Gelenleriyle sevindiren, gidenleriyle acılara gark eden bir dünya hayatıdır bizim yaşadığımız. Başka tercihimiz de yok zaten. Madem bu dünyaya geldik, daha doğrusu gönderildik, o zaman yaşantıların en güzelini bulmak için çalışmak zorundayız.
Bir günde sahip olduklarımıza o günün sonunda veda etmekten başka tercih hakkımızın bulunmadığı bir hayat yaşamaktayız bu âlemde. Devamlı bu dünyada kalmak için hiçbir şey bize ümit vermemektedir. Kendimizi kandırmak için herhangi bir sebep bulunmamaktadır.
Yarınlar için yeni hazırlıklar yapmamız gerekmektedir her an. Yarınların her haletine hazır olmak, yapılması gereken en doğru yoldur. Bazen gecelerimiz rahat geçmekte, bazen de gecelerin karanlıkları sanki başımıza belâ olmaktadır. Bazen umduklarımızla karşılaşmakta, bazen de hiç ummadığımız hadiseler yolumuza çıkmaktadır.
Yolcuların da yolların da garip olduğu bir memlekette yaşamaya mahkûm olmak mı diyelim buna? Yoksa bilinmezlerden bilinenlerin ortaya çıktığı bir âlem midir bizim yaşadığımız? Aslında hiçbir karmaşanın olmadığı bir âlemdir bulunduğumuz yer. Düzenlilik her yerde görülmekte, faaliyetler en güzel bir ahenkle devam etmektedir.
Karışık olan bizim gerçeklerle az buluşan akıllarımız ve karanlığa sebep olan günahlarla hayat bulmaya çalışan kalplerimizdir. Kafalarımız ve kalplerimizin yanlışları dışındaki her şeyde güzellikler bulunmaktadır. Boşuna doğruların günahlarını almayalım. Yanlışlıklar bizleri yanlış yönlere yönlendiriyorsa bunun hesabını kendimize sormamız gerekmektedir.
Bizleri üzen ölümler, aslında bizleri sevinçlere kavuşturan doğumlar kadar güzeldir. Aslında tedbirler alınırsa, yani insan insan gibi yaşasa ölümler insanları daha güzel memleketlere götürebilmektedir. İman vesikasıyla gidilen ölüm ötesi memleketler, karmakarışık dünya hayatından çok daha güzel hayatlar bahş etmektedir. Onun için ölümler değil, hazırsızlıklar üzmeli insanı.

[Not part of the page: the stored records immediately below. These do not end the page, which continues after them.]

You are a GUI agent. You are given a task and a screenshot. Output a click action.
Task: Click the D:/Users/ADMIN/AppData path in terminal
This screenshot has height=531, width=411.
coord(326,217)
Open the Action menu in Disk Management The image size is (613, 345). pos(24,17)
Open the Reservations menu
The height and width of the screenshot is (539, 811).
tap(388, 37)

Hangi insan, dünyaya geldim de bütün sıkıntılarım yok oldu, diyebilir. Oysa kabir istasyonundan yepyeni bir memlekete giden çok insan bir daha geri dönmek istememektedir. Onlar huzur ikliminin tadını çoktan almaya başlamışlardır bile. O halde sadece hayatları mahv eden günahlar için üzülmeli, insanları, ateşine dayanılması mümkün olmayan karanlıklara aday haline getiren küfür haletleri için dövünmeli...
Evet dünya hızla bir sona doğru gitmektedir. Hatta sona varmadan sakinleri olan insanları üstünden atmakta, onlar için dünya hayatını noktalamaktadır. Bugün halen dünya ile birlikte son sür'at bir sona doğru gidiyoruz. Nerede dünya hayatına veda edeceğimizi bilmiyoruz, ama yakın bir gelecekte bu dünyada sevdiğimiz her şeye elveda diyeceğimizi çok iyi bilmekteyiz.

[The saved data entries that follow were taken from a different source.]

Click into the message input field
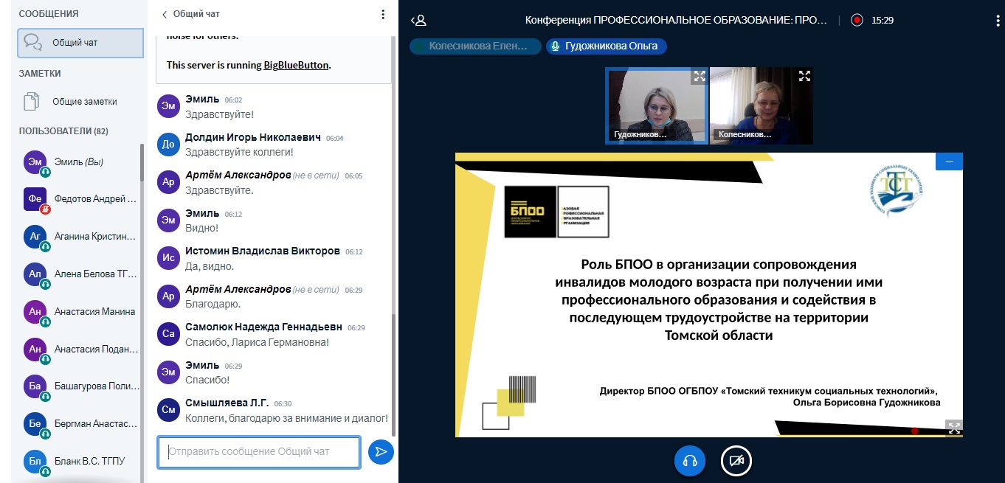1005x483 pixels. [x=258, y=452]
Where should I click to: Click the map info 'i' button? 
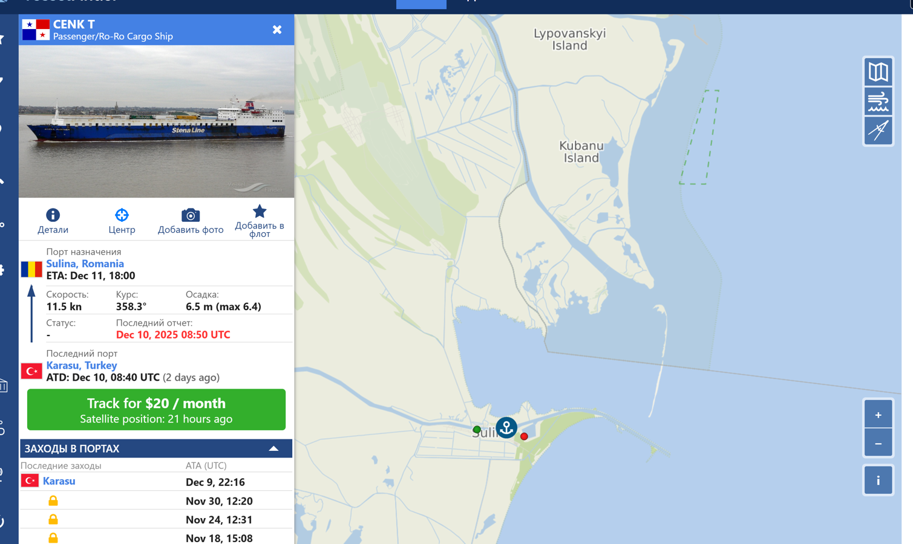878,481
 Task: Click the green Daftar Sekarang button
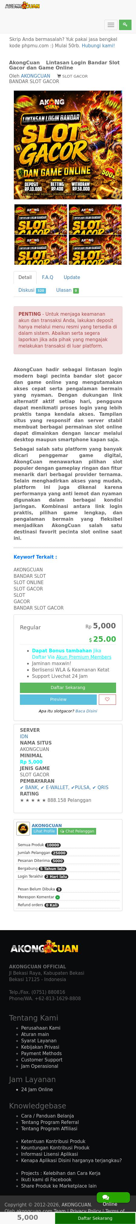68,688
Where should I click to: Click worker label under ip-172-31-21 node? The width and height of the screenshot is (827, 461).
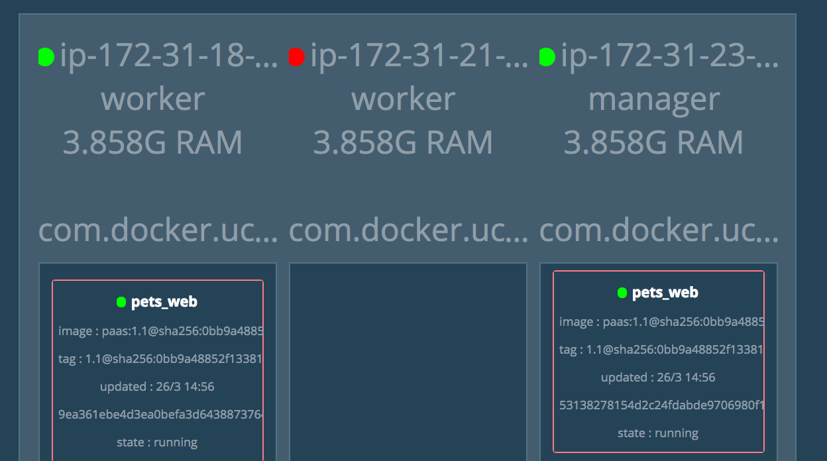[403, 99]
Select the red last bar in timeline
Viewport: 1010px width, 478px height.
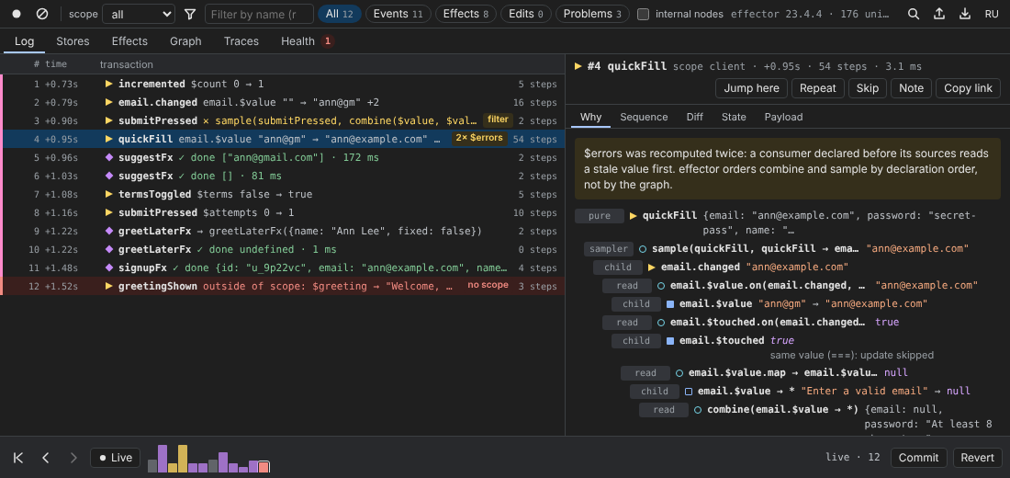pos(264,467)

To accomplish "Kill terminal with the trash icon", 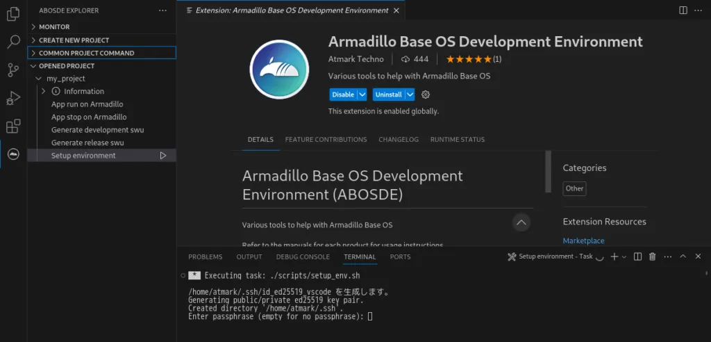I will pos(652,257).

Mezarların önünden geçerken veya bir kazanın enkazı altında cansız bedeniyle uzanan bir mevtayı görürken ölümü sadece başkaları için düşünmeyelim. Oradan, biraz tefekküre dalmadan uzaklaşmayalım. Cami avlusunda cenaze namazının kılınması için bekleyen tabutun içindekinin önünden de Fatihayı okumadan geçmeyelim. Düşüncelere dalalım, kendimizi o tabutun içindekinin yerine koyalım. Hatta cemaatle cenaze namazına duralım. Çünkü bir gün bizlerin de Fatihalara ve namazlarda edilen hayır duâlara ihtiyacımız olacaktır.
Bu dünya hayatına mânâ katan sır serseri yaşantılarda değildir. İnsanlığı doğru hedeflere götürecek olan doğru yaşantılardır. Aslında hayatı en iyi tarif eden ölümlerdir. Çünkü ölümlerden ebedî hayatların varlığını öğreniyoruz. Anlıyoruz ki bizleri bu dünyaya gönderen bizleri sadece bu kısa dünya hayatı için yaratmamıştır. Çünkü bütün zerrelerimizle ebedî bir hayatı istiyoruz. Bu istemeyi bize veren Kâinat Yaratıcısı Rabbimiz elbette bize yaratılışımızın ulvîliğine münasip memleketler hazırlamıştır.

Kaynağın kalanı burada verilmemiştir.